The n-th interpolating convolutional layer updates weights from the (n-1)th convolutional layer by error back-propagation in order to reduce the side effect of reduction in resolution due to enlargement of the element size based on the upsampling layer. The program according to claim 1, which causes a computer to function as described above.

The size and number of feature maps output from the (n-1)th convolutional layer on the encoder side,
The size and number of feature maps output from the n-th upsampling layer and interpolation convolutional layer on the decoder side,
The program according to claim 1, wherein the computer is caused to function so that the size and the number of feature maps output from the merge function are all the same.

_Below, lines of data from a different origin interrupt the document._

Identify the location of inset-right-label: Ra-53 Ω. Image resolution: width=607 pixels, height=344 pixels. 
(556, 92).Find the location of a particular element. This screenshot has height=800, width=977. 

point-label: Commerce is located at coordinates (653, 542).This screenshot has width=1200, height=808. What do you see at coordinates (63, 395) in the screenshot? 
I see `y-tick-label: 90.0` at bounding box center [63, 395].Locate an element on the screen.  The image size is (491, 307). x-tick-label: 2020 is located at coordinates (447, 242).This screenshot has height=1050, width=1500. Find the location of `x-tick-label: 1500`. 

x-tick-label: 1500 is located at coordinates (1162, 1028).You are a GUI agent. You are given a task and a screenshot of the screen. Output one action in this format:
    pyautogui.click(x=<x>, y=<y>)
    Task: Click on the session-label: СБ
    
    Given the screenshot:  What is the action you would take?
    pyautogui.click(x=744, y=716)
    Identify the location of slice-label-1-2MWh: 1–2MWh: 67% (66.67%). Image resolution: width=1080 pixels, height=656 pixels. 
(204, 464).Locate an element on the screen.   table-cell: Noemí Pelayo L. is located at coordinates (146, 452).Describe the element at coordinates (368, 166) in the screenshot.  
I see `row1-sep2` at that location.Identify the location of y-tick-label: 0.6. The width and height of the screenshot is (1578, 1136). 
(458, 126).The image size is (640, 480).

4. The program according to claim 1, wherein the encoder/decoder convolutional network causes a computer to have a U-shaped shortcut structure.

The encoder-decoder convolutional network has been applied to object detection in the input image,
The encoder is a feature extraction process in object detection,
The program according to any one of claims 1 to 4, wherein the decoder causes a computer to function as a position detection process in object detection.

Regarding the encoder-decoder convolutional network, the feature map output from the nested n-th stage upsampling layer on the decoder side and the feature map output from the encoder-side n-1 th convolution layer are concatenated, In the program executed by the computer to be merged by inputting into the (n-1)th convolutional layer on the decoder side,
A first step of inputting the feature map output from the n-th up-sampling layer on the decoder side to the n-th interpolation convolutional layer;
The feature map output from the n-th stage convolutional layer for interpolation and the feature map output from the (n-1)th convolutional layer on the encoder side are added element by element, A program for causing a computer to execute the second step of inputting to the one-fold convolutional layer.